I’m saving our two ‘babies’ for last, so I’ll tidy up Eleanor first. At some stage, Eleanor and followed the family to Los Angeles. I see her there in the 1910 census, with Alice and Cecil. I see her referred to as ‘of the Panama Apartments’, I see her tripping to Europe in 1912 and returning, bringing Vera. And I see her death notice the following year (28 March 1913). So she never saw Vera become a success at last. But she saw Charley, and she saw Alice. Her obituary read:


Sidney? Who is Sidney? Cedric in disguise? Madame de la Cruz we know about. Hugh I’d rather forgotten about. Robert the husband is still alive? Yes. But he’s gone back to Australia (or never left it), where he died in 1925. And what is Alice doing in Costa Rica?

Alice Eyton von Saxmar
Alice, after some years in England, had become a successful part of the Hollywooden industry, turning out scenarios, film-scripts, adaptations … an altogether more successful writer, indeed, than her much noisier father. You can read a list of some of her projects in the works of such historians as David Haliwell. She married a fellow film-writer, Alabama-born Robert von Saxmar (8 September 1911), and apparently lived happily at Hollywood’s 6353 Yucca Street, up to her death 3 November 1929, from burns received in a party-costume accident.



And poor, dumb Cecil Robert, the baby bushranger? He’d run home to mother. And yes, he called himself ‘Sidney’ now. ‘I was an accountant in Australia and now I’m working as a hotel clerk’, he said in court. A doorman, so the registers say. Oh yes, in court: he couldn’t keep straight. He apparently married an actress named Edith Burke, and next thing was up for attempting (it ran in the family!) a miserable, can’t-cope suicide. Ineffectually, of course. Then he married the cashier at the local cinema, and ended up a few months later back in court charged with bigamy. So he probably did run to Mexico. He died in San Francisco 19 November 1923. Presumably of naturalish causes. Oh dear, what a failure: and he was such a cute baby.
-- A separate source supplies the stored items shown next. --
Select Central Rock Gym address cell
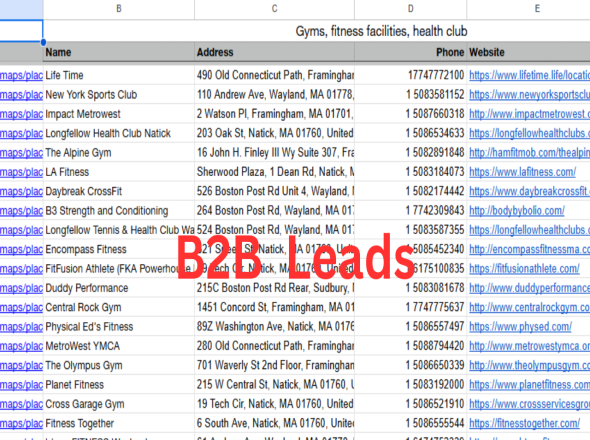This screenshot has height=440, width=590. click(274, 307)
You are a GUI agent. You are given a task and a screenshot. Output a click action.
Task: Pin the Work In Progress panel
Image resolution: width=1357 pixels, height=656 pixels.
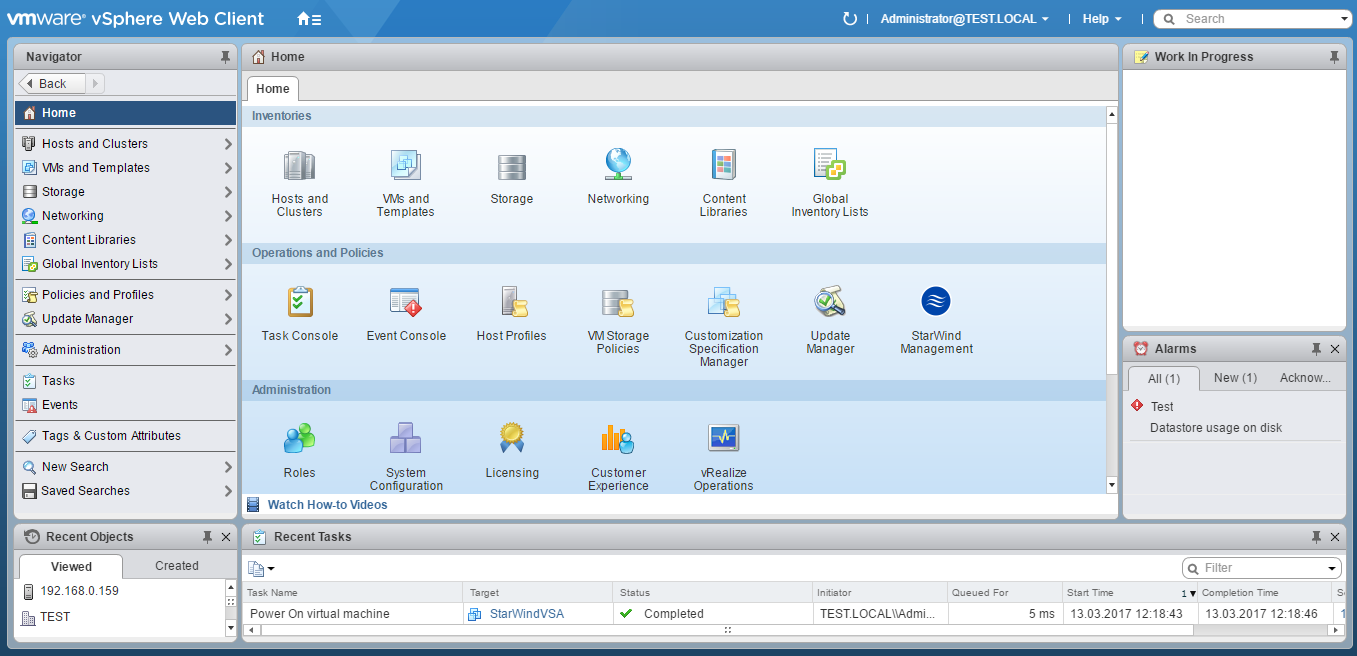point(1334,57)
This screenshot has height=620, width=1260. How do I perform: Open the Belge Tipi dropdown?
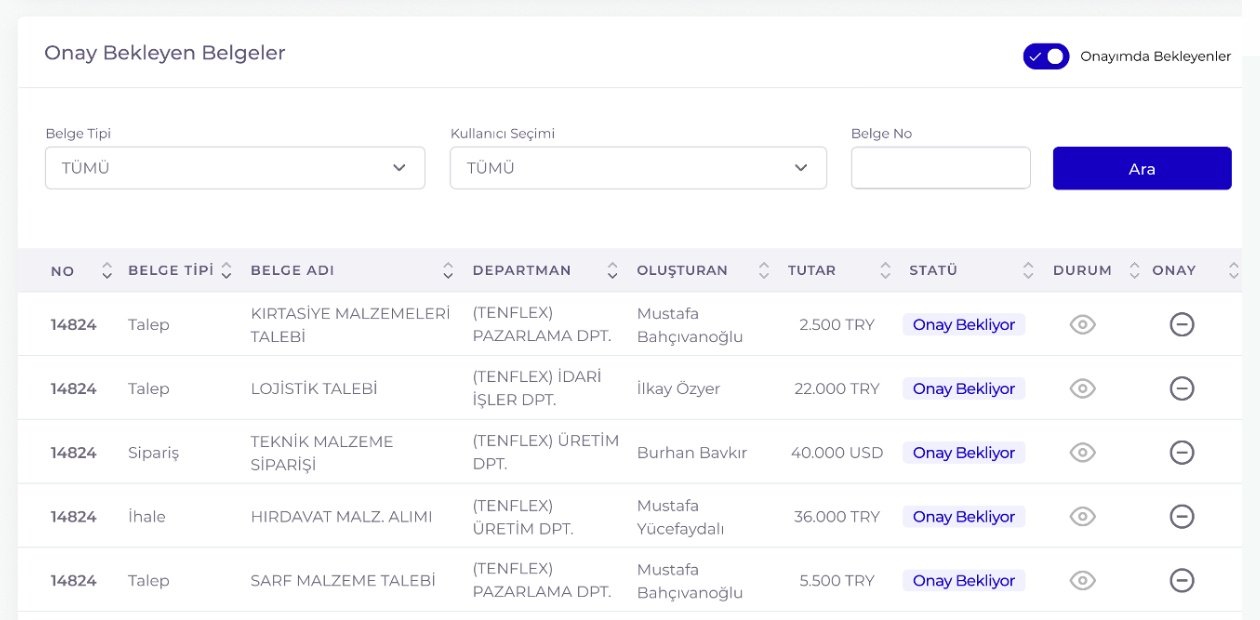point(235,168)
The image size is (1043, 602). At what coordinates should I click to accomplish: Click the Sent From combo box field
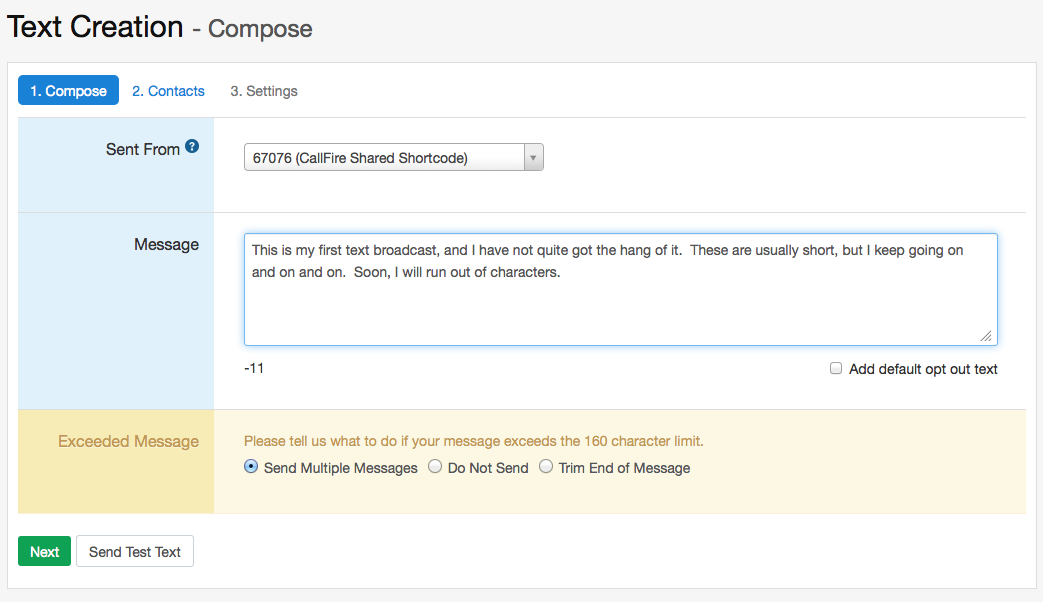(x=385, y=157)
A little PS abut Hugh, the Eyton who didn’t go to Hollywood. Educated at Christ’s College, Christchurch, he spent some years in Devonport, Tasmania, where he practiced as an accountant, and he grew up to be a seemingly solid member of the Yarra and Prahran business community and society. Starr-Bowkett Permanent Land and Building Society. In 1892 he married Miss Florence Tempest Nightingale and fathered a Constance, a Florence, and an Elizabeth Mary.

Oh, he didn’t wholly escape the family demons. In 1906 he was described in the press as ‘a mining speculator’. Why was he in the press? Because a married woman from Devonport who was ‘residing with’ him at temporary lodgings at 40 Grattan Street, Carlton, committed suicide. Shot herself. She wasn’t an Eyton, so she succeeded.

When Florence died 15 July 1934 at 31 Cromwell Rd Hawksburn she was listed as sister of William (NZ), Robert, George and Richard (dead) and John Septimus (USA). Surely Hugh didn’t marry his mother’s husband’s sister! My gosh, he did!

Enough. Who would have thought two wee baby pictures from Cashel Street would have led me to all this!



Oh! These items have been withdrawn too. There must be a Nelson K Cherrill fan on the prowl. Never mind, they're preserved here for posterity.

2 comments:

  1. Hi, it's a great story isn't it. They are in Te Papa's collection now.
    Here are the links:
    https://collections.tepapa.govt.nz/object/1721240
    https://collections.tepapa.govt.nz/object/1721242
    Best wishes,
    Lissa

    ReplyDelete
  2. That's good news. Te Papa or the Turnbull?